##### SUPPLIED RECORDS

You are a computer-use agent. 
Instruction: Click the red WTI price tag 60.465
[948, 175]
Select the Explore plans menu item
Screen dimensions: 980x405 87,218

##########

Every entry is to be repeated precisely as it stands.

You are a computer-use agent. 
Instruction: Click the red WTI price tag 60.465
[948, 175]
Select the Explore plans menu item
Screen dimensions: 980x405 87,218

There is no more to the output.